◆ **Problem requirements**
Duplicate each of the following records line for line, with no changes.

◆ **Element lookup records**

## START

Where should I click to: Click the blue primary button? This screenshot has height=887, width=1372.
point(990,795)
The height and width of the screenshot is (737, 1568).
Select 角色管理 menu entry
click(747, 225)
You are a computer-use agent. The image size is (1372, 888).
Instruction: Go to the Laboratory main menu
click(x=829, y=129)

## END

◆ **Exercise solution**
Where should I click to: Click the blue primary button? This screenshot has height=887, width=1372.
point(990,795)
The height and width of the screenshot is (737, 1568).
Select 角色管理 menu entry
click(747, 225)
You are a computer-use agent. The image size is (1372, 888).
Instruction: Go to the Laboratory main menu
click(x=829, y=129)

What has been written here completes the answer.